*Activity*
Beginning with the line where "Task: Open the Sign in link" appears, set down each line exactly until the records below end, and omit the pictures.

*Task inputs*
"""
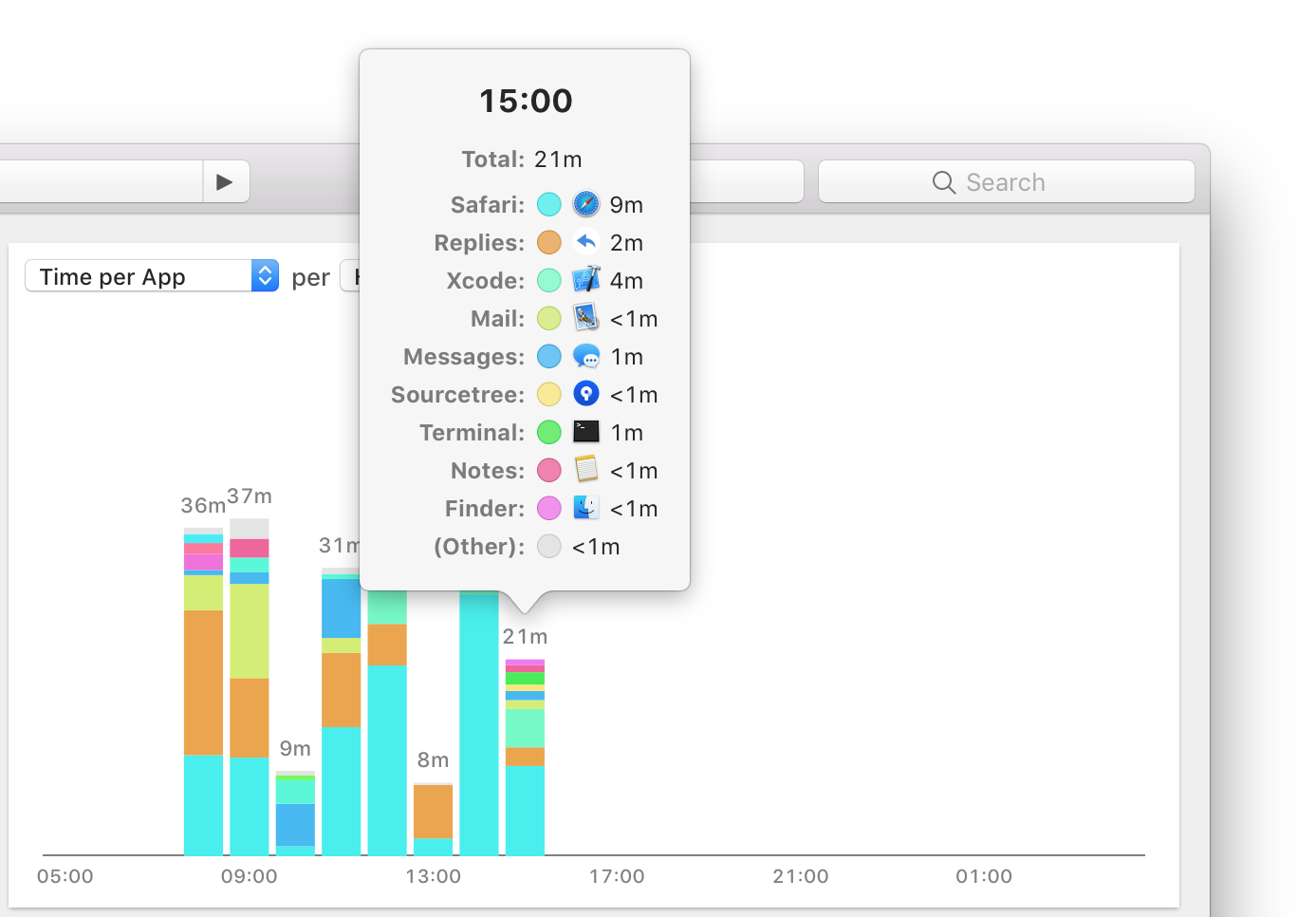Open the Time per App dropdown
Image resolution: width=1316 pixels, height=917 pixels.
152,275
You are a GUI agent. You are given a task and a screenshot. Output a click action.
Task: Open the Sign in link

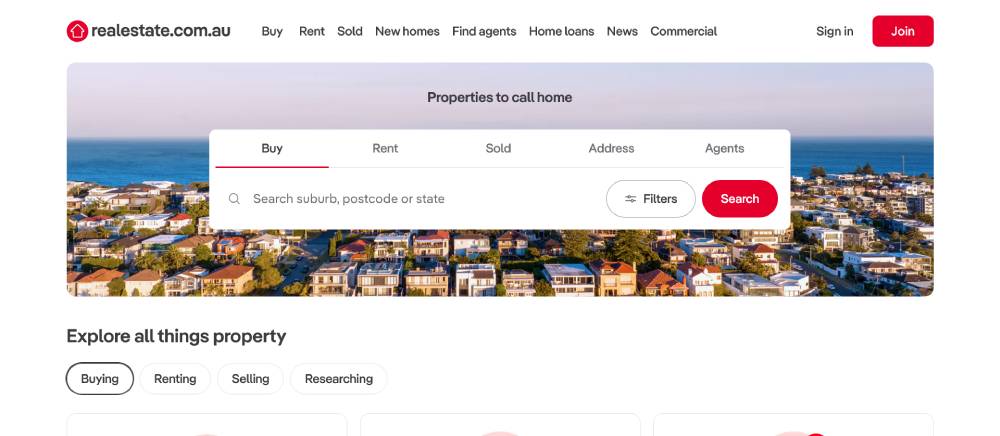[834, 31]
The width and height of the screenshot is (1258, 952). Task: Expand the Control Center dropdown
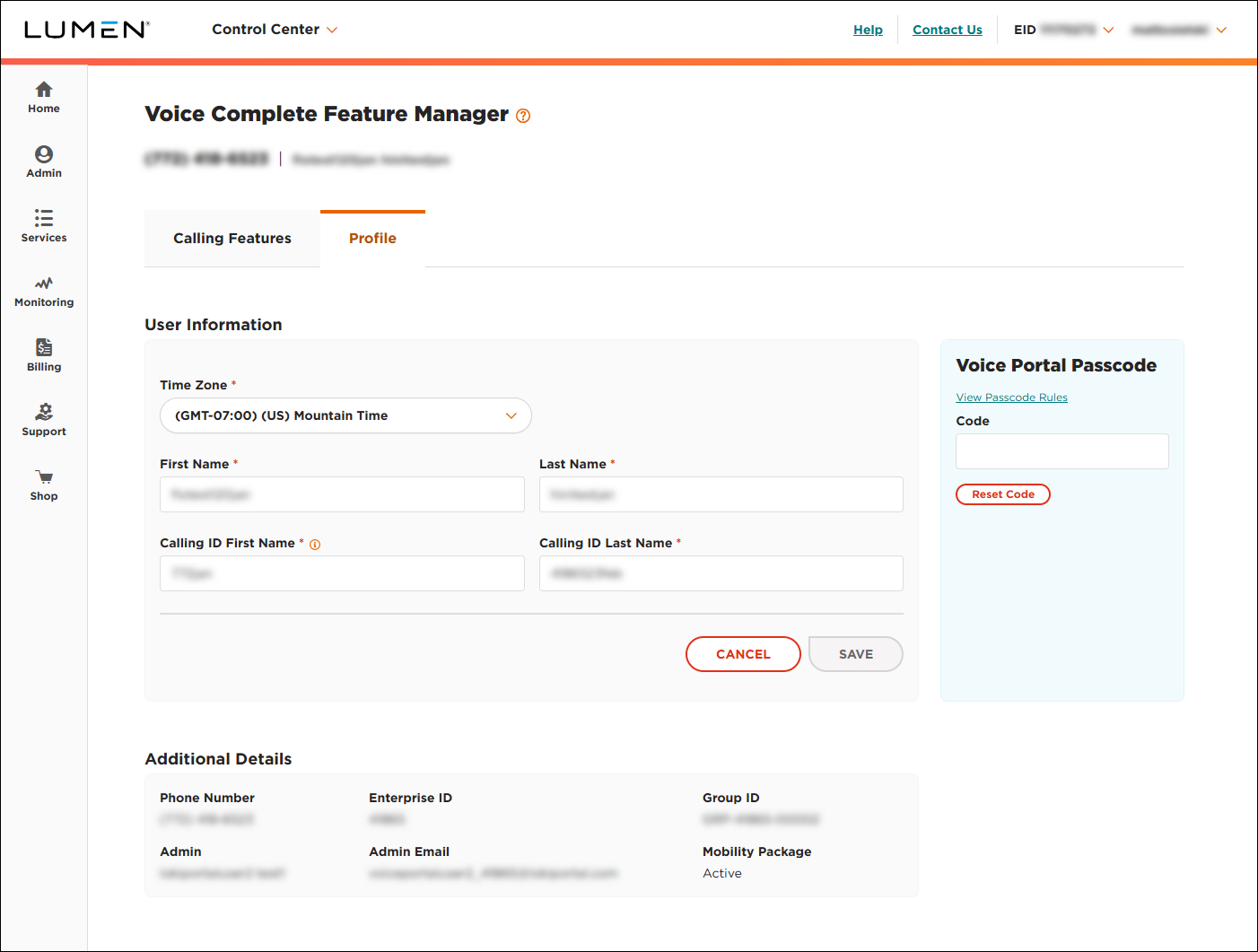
"""
*Answer to this task*
Task: Open the Sign in link

[834, 31]
The width and height of the screenshot is (1258, 952). Task: Expand the Control Center dropdown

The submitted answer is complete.